L’agriculture française et son industrie agroalimentaire est avant tout un complexe agro-industriel, impitoyable et impénitent. Les paysan et l’artisan sont des races décroissantes. Le Canard affirme que seuls 20 % des milliards de baguettes consommées ont un caractère artisanal.
Plus, selon les rapports de l’industrie, environ 400 boulangeries disparaissent chaque année. (Maintenant, les prix de l’énergie qui font rage menacent le commerce lui-même.)
La baguette « tradi » est l’arbre qui cache la forêt. La baguette industrialisée est désormais un incontournable. C’est l’équivalent culinaire de la loi de Gresham (“la mauvaise monnaie chasse la bonne”). Hard yakka (argot australien mais pertinent) a été naturellement vulnérable à un marché dominé par des géants corporatifs ou coopératifs avides de profit offrant des options plus faciles sous la forme de matériaux prémélangés aux boulangers et où le client peut ne pas être plus sage et/ ou indifférent.
Et la recette ?
La base est de la farine ultra-raffinée. Les minéraux et les fibres importants ont disparu tandis que le raffinage augmente la teneur en sucre en tant que sous-produit. La dépendance complémentaire à la levure à levée rapide ajoute encore à la teneur en sucre et à l’index glycémique. Ensuite, il y a les additifs – acide ascorbique (pour inhiber l’oxydation), monostéarate de glycérol (pour inhiber le cloquage de la croûte), lécithine de soja (pour prolonger la durée de conservation) et plus de gluten (pour réduire le temps de fermentation et de pétrissage et pour améliorer l’apparence).

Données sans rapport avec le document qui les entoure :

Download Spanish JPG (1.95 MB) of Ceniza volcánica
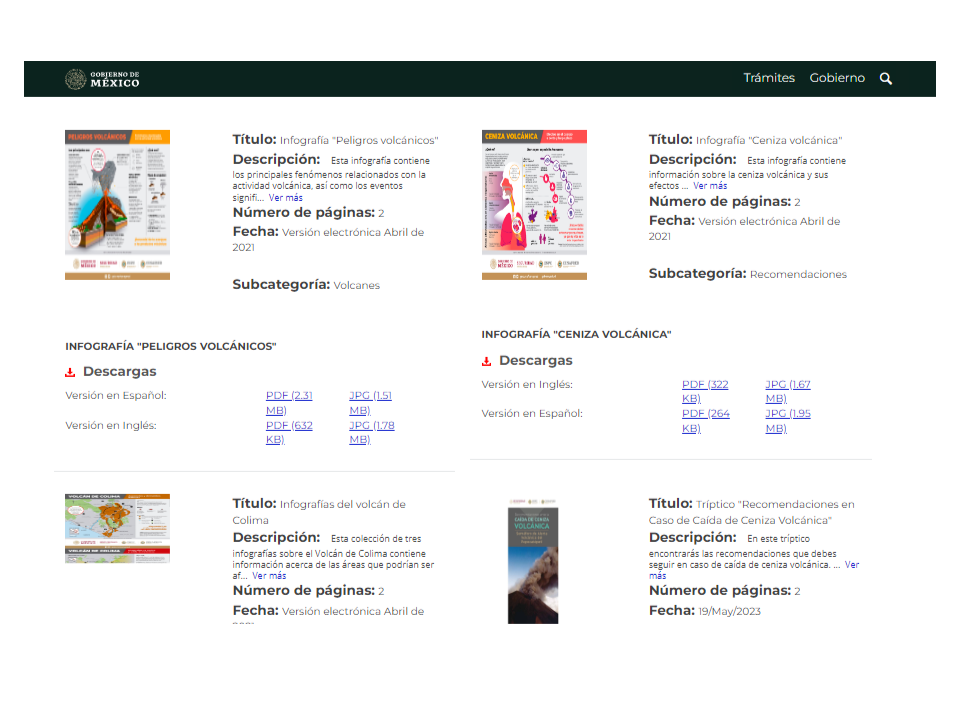coord(787,420)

Ensuite, il y a le sel. La farine sans saveur en demande beaucoup. Les autorités tentent depuis 2002 de réduire la teneur en sel. La limite en vigueur est de 18 grammes par kilo de farine mais même ce chiffre, établi par compromis, reste généralement honoré dans l’infraction.
Le caractère matériel de la baguette industrielle n’a rien d’intangible.

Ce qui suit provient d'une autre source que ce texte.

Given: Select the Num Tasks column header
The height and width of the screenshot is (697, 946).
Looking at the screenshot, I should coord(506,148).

En mars 2022, lors du dépôt de la candidature à l’UNESCO, la présidente du Comité de soutien à la candidature, la sénatrice Catherine Dumas, affirmait que « la France est connue à l’étranger pour son savoir faire et art de vivre, sur les terrasses, pour sa cuisine, mais aussi pour la baguette. Avec lui, la France a montré qu’elle avait aussi un savoir faire à la fois populaire et simple ». Dumas a affirmé qu’un peu de l’ADN français se trouvait dans ce simple gressin.
Au contraire, l’ADN français a évolué et il réside désormais dans la baguette industrielle. On le retrouve dans boulangeries sur l’alimentation de l’entreprise et (sous forme dégénérée) dans les allées des hypermarchés et un frigo rempli d’emballages d’aliments transformés surgelés.

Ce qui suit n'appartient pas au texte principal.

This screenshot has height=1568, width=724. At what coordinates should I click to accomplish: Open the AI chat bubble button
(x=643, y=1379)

Il n’est peut-être pas surprenant que le président Emmanuel Macron prenne le train en marche. Son quotient de popularité est flasque. A Washington DC le 1er décembre (il n’était pas là pour dire à ses hôtes d’arrêter de détruire l’Europe), Macron loue ainsi ce produit affublé : « Dans ces quelques centimètres de savoir-faire passés de main en main, il y a justement l’esprit du français savoir faire. C’est quelque chose d’incontournable ».
Sous sa nouvelle bannière du Parti, La République en marche, la présidence de Macron depuis 2017 n’a abouti à rien. Sa « start-up nation » est toujours sur les starting-blocks. Rebadgé comme Renaissance en 2022, la coalition présidentielle de Macron n’a démontré aucun renouveau, mais plutôt la persistance obstinée d’un programme néolibéraliste brutal et fatigué. Macron a désespérément besoin de symboles positifs comme diversion – du pain (littéralement) et des cirques (ses bouffonneries d’autopromotion à la Coupe du monde).
La baguette « tradi » est bien réelle, et à juste titre un trésor national. Mais sa proclamation comme l’incarnation de la France actuelle a plus qu’un parfum de charlatanerie, voire de chicanerie. S’agit-il plutôt d’un coup de baguette magique sur la réalité d’un paysage gorgé de pesticides, d’herbicides et d’additifs chimiques ? Illusions d’adultes en effet. À tout le moins, la menace pour la bonne santé exige que l’on reconnaisse explicitement l’hypocrisie sous-jacente.